We have a fairly minimal setup with 3-cfg, 3-mongos, 3-mongod [all for rs0]; likely in future to grow. At our initial size though we are continually running into issues with CursorNotFound when scanning reasonably small collections (i.e. the timeouts and MB limits are not coming into play).
It appears our main issue is likely connection affinity, namely a given service uses the single ClusterIP for the mongos - but this is transparently round-robin’d between the mongos instances, and if that occurs mid-scan it results in CursorNotFound.
I’m wondering what others have done to resolve this?
Potential solutions and my thoughts thus-far:
Reduce Mongos to 1 - makes affinity irrelevant. This is workable today but I worry about scaling up later means i’m just pushing the problem to later.
Enable sessionAffinity: ClientIP for a mongo service. We actually tried this, it does appear to reduce the incidence of issue but does not completely eliminate it. This is because our kube-proxy is configured in iptables mode and thus there is a timeout of 3h (10800 sec) where it’ll switch as before.
Adjust kube-proxy to something with source-hash [e.g. ipvs-sh]; this would work but I see it as an extreme option as it affects all services, not solely mongos. Because of this I prefer not to do it.
Alternative: Move to a more advanced network fabric that permits this routing configuration per-service. This is also an extreme option in my mind.
Have a service per mongos (or semi-equivalently make it a StatefulSet not Deployment); this would have the effect of moving mongos instance selection into our client, which will not switch mid-operation and thus eliminate the problem.
My preference to solve this is #4 and this feels like the ‘correct’ solution generally - but it requires modification of the operator (or us moving away from it).
Wondering how other people have dealt with this?
Hello @Nick_Cooper ,
thank you for submitting this.
Seems it is similar issue as described here: [K8SPSMDB-347] support session affinity for mongos service - Percona JIRA
But we have concluded, that it is an extremely rare case as the connection stays within single TCP session and should not be jumping between the nodes.
Are there any frequent mongos restarts in your cluster?
Do you have a good way to reproduce this issue?
I do agree it is similar to that issue (likely the same), however I do not think that conclusion of being within a single TCP session is accurate. If kube-proxy is running in iptables mode the packet filter that results in affinity will be redirected about every 3hrs by default - i.e. the connection can freely jump between nodes if the client node is sufficiently long lived.
We do not have frequent mongos restarts [in fact they have been running approximately a month], however we notice increased likelihood of this error when our client-server is itself also long-lived - we do not have reliable reproduction steps beyond have continuous traffic from a long-lived client. We have also validated that pinning a connection to a single mongos does not exhibit the issue.
Our current work-around we’re looking to do is have a k8-aware client side library to expose all the mongos pods to the pymongo client (instead of the sole synthetic service address).
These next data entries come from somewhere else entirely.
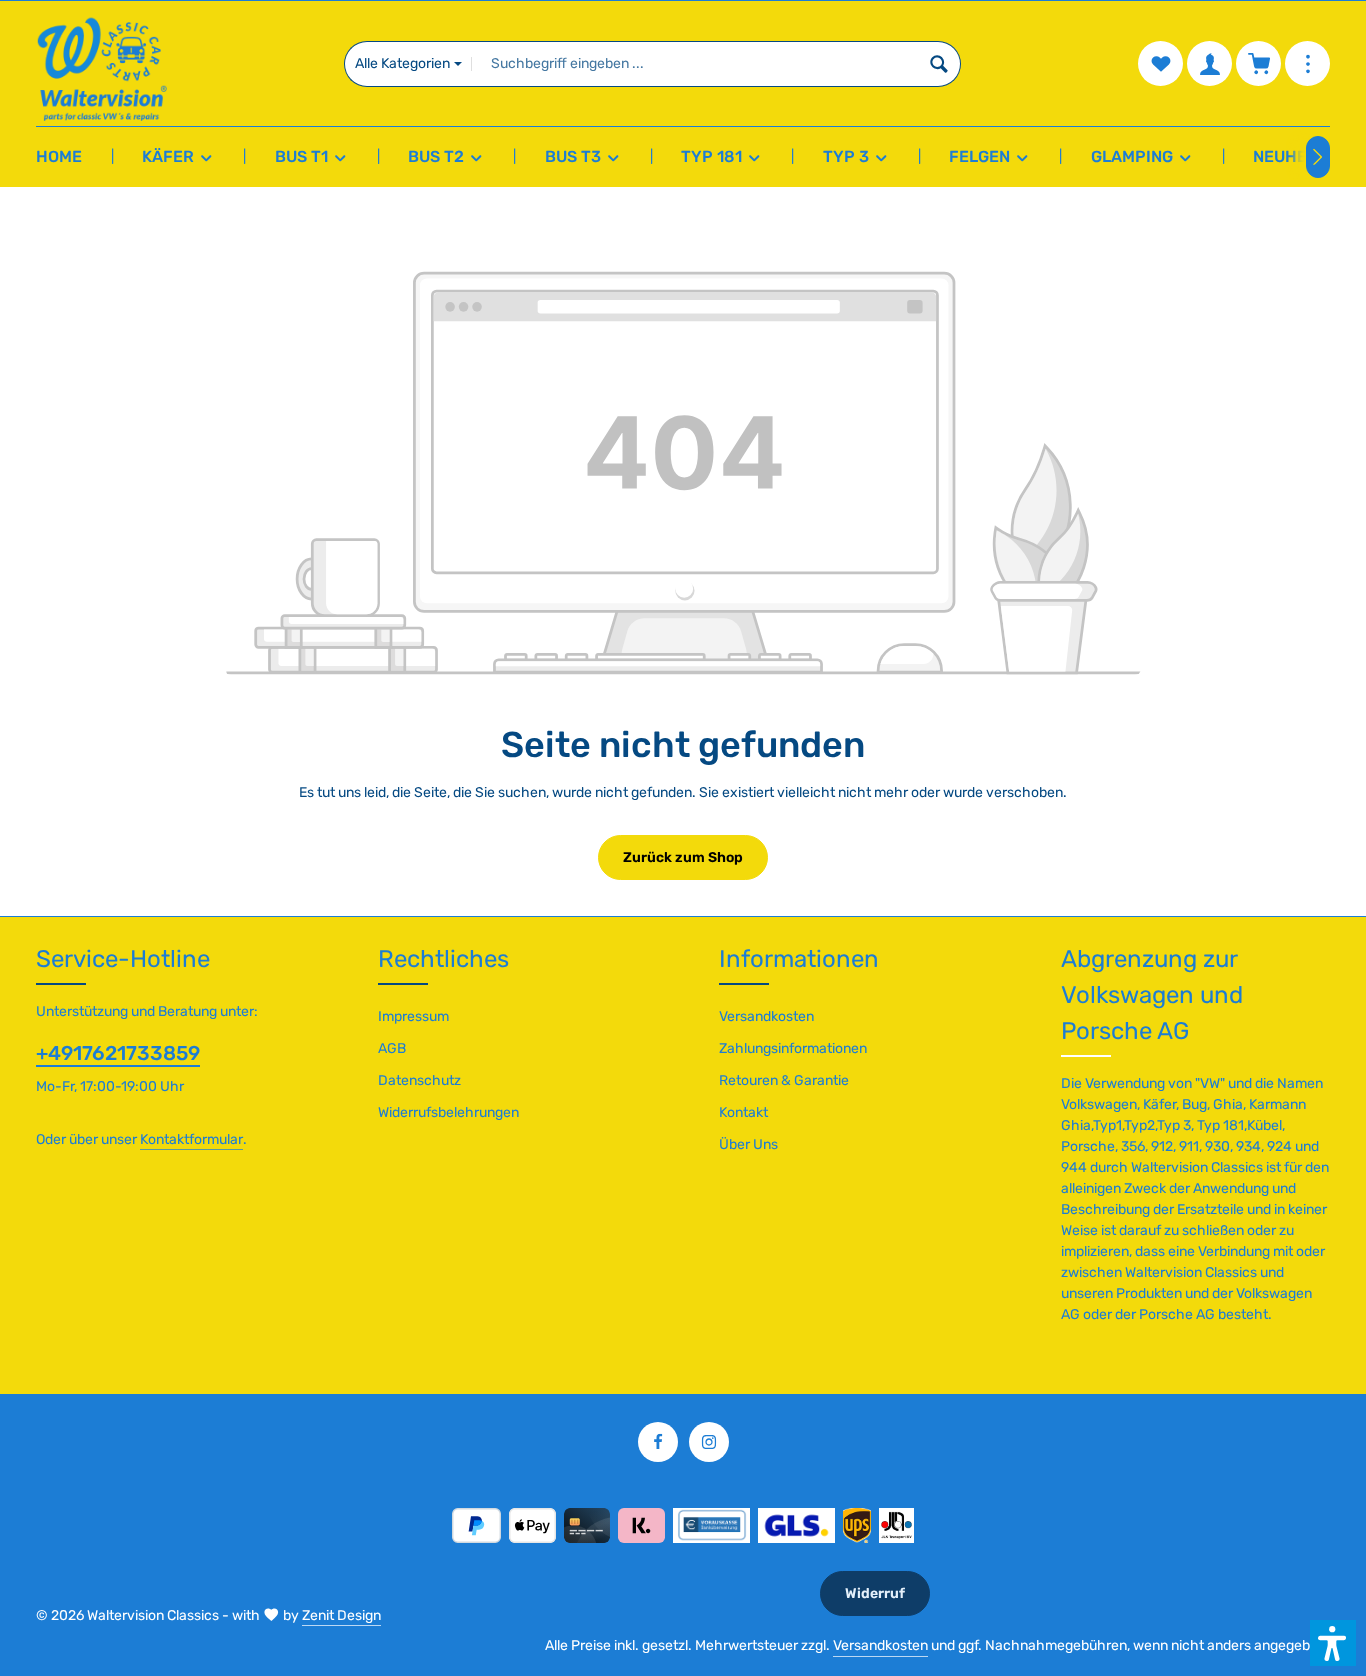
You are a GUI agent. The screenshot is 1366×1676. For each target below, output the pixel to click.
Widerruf (875, 1593)
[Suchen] (939, 64)
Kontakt (743, 1112)
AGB (392, 1048)
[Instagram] (709, 1442)
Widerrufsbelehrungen (448, 1112)
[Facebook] (658, 1442)
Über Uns (748, 1144)
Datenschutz (419, 1080)
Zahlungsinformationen (793, 1048)
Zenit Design (341, 1615)
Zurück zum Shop (683, 857)
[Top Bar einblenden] (1307, 63)
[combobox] (695, 64)
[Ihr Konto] (1209, 63)
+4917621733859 (118, 1053)
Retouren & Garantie (784, 1080)
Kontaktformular (191, 1139)
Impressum (413, 1016)
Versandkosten (766, 1016)
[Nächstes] (1318, 157)
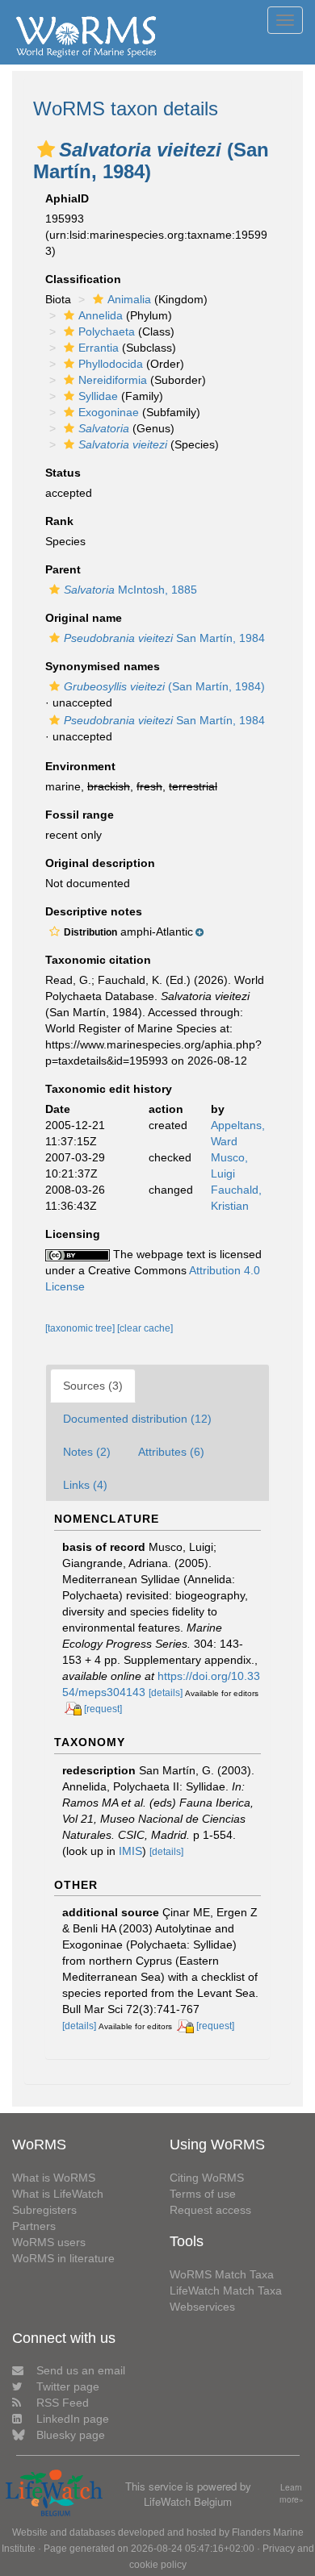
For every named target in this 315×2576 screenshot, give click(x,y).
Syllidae (98, 396)
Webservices (202, 2306)
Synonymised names (102, 666)
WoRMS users (49, 2242)
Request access (210, 2209)
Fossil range (79, 814)
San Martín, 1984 (164, 637)
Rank (59, 521)
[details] (166, 1693)
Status (63, 472)
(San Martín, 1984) (164, 686)
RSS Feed (62, 2402)
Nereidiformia (112, 379)
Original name (83, 617)
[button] (46, 149)
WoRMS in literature (63, 2258)
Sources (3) (93, 1385)
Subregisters (44, 2209)
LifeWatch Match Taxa (226, 2290)
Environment (80, 766)
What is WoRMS (53, 2177)
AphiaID (67, 198)
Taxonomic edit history (108, 1088)
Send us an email (80, 2370)
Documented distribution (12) (137, 1418)
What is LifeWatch (57, 2193)
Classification (83, 279)
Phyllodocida (110, 363)
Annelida (100, 315)
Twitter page (67, 2386)
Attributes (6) (171, 1451)
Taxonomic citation (98, 959)
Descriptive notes (93, 911)
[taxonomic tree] (81, 1328)
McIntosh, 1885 (130, 589)
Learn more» (291, 2493)
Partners (34, 2226)
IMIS (130, 1850)
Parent (63, 569)
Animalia (129, 299)
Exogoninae (108, 412)
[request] (103, 1709)
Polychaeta (106, 331)
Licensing (72, 1234)
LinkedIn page (72, 2418)
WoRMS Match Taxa (222, 2274)
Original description (100, 863)
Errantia (98, 347)
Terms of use (203, 2193)
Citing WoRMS (207, 2177)
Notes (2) (87, 1451)
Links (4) (85, 1484)
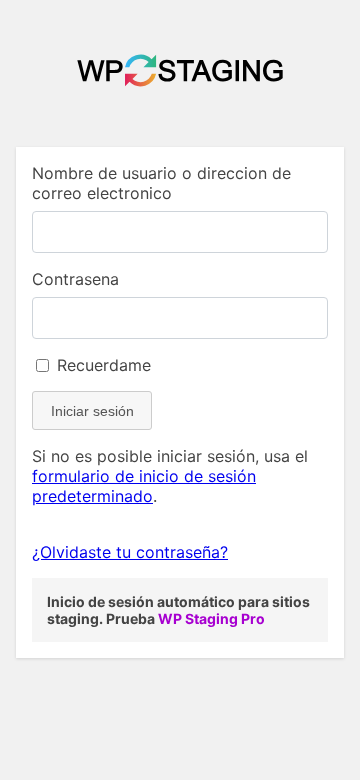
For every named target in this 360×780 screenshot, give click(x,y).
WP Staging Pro (211, 618)
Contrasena (75, 279)
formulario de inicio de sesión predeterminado (144, 486)
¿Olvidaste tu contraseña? (130, 552)
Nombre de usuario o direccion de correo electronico (161, 183)
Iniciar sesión (92, 411)
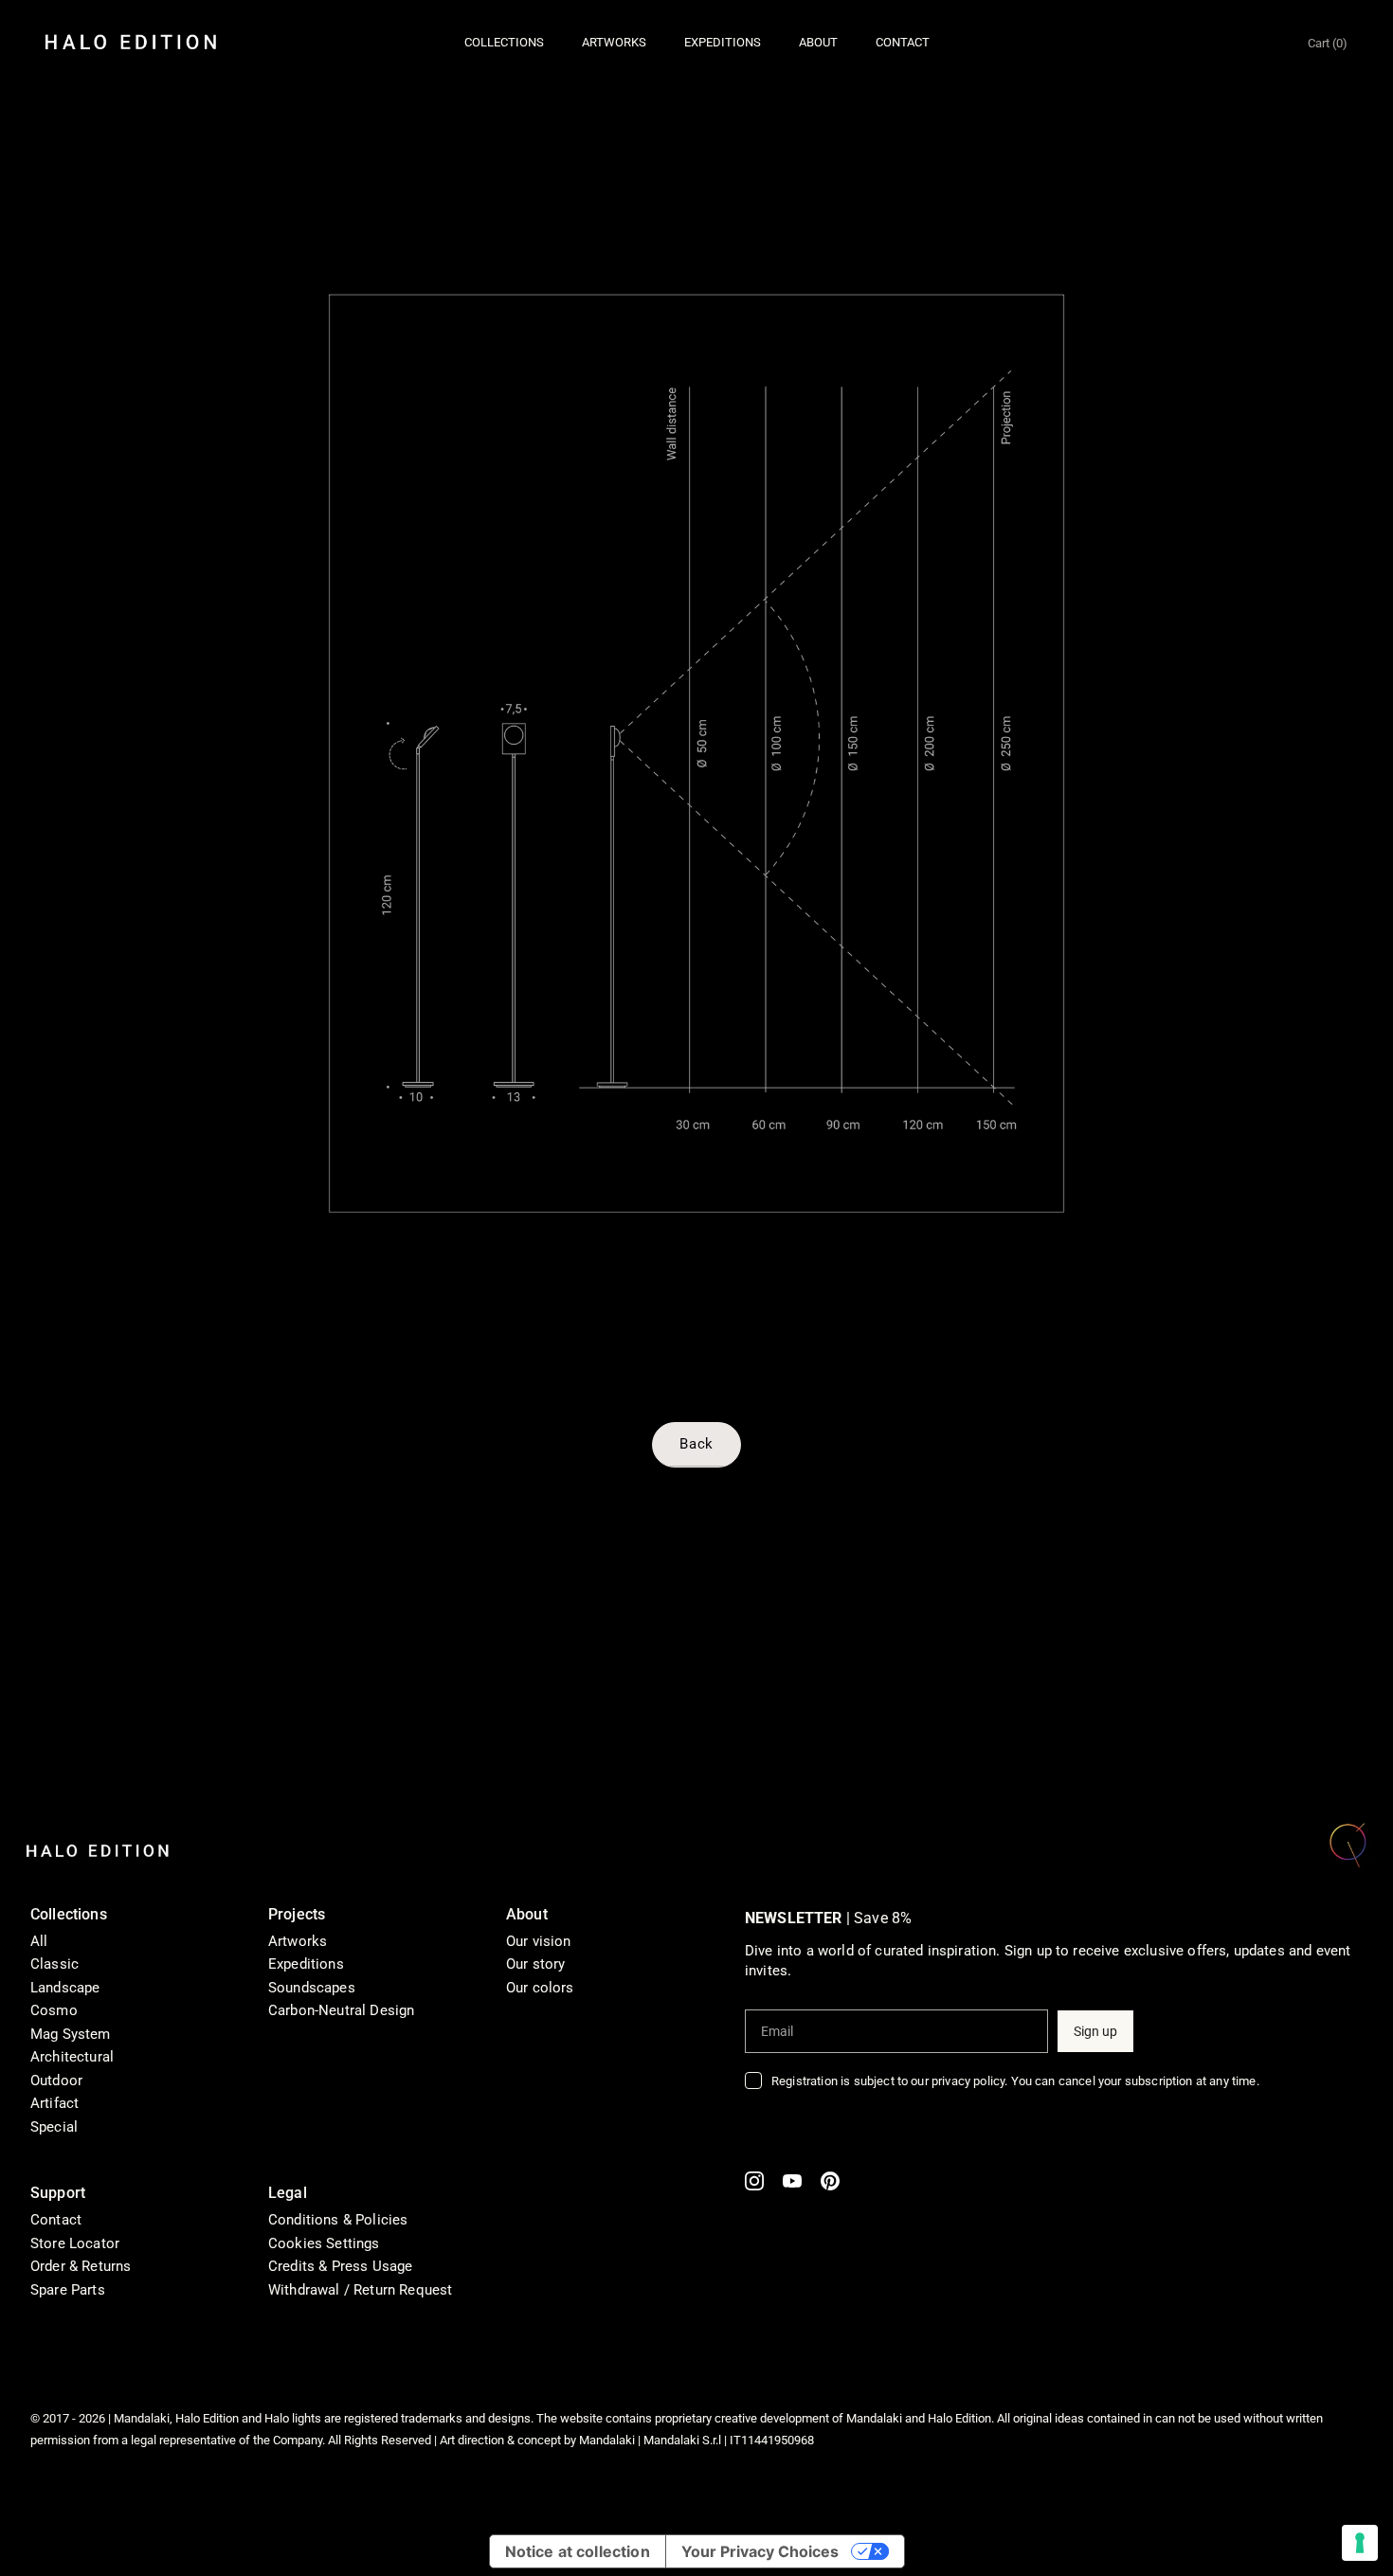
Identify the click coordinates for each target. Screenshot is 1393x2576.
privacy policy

This could be more neatly achieved if they had stable names/individual services which is likely our next step.
@Sergey_Pronin just wondering if you had any further thoughts on this?
If we had an experimental option to create N services we could test it in our cluster to validate if it solves the issue?
Hello @Nick_Cooper ,
sorry, dropped a ball here. Let me discuss it with our MongoDB team internally.
We decided to fork the operator and move to statefulsets. So will reply here with our findings if this fixes the problem (it is a rare error so will take some time to validate)
As a heads up, since we migrated to our forked operator - we have seen zero incidents of this.
Our change was to make the mongos a statefulset [not deployment]; and then in pymongo give it a direct reference to each member. As noted above I believe this is an issue for any long-lived client that may see unexpected switching after the 3hr mark on k8
Hello @Nick_Cooper .
Thank you for sharing. This means that you need a service per mongos pod, right?
Actually no, having just the single service (as with the current operator) is fine; as statefulsets gain then stable names, we have:
MONGO_HOST = [
(Our mongo instance is named ‘mongo’)
Just figured i’d check in again and mention that we have not seen this error at all since Sept 9th [when we forked the operator and had the client be aware of all three].
I’m now quite confident that the transparent proxy mode of K8 is at-fault here, and all clients should use stable names to all mongos instances,
Hello @Nick_Cooper - thank you for sharing.
What do you think about using Service SessionAffinity flag for this?
@Nick_Cooper @Sergey_Pronin Please advise how can I set sessionAffinity: ClientIP. I do not see it in the chart values.yaml. I am having the same issue of CursorNotFound.
Hello @sohahm ,
since version 1.12.0 of the Operator we run mongos as a statefulset and allow users to expose them through a service per pod. In that case your database client will take care of Cursor tracking.
See this option for more details: Custom Resource options - Percona Operator for MongoDB
And this JIRA ticket is the one delivering it: [K8SPSMDB-599] Multi-thread transaction failure when using the default mongos ClusterIP service - Percona JIRA
Please let me know if you still have questions.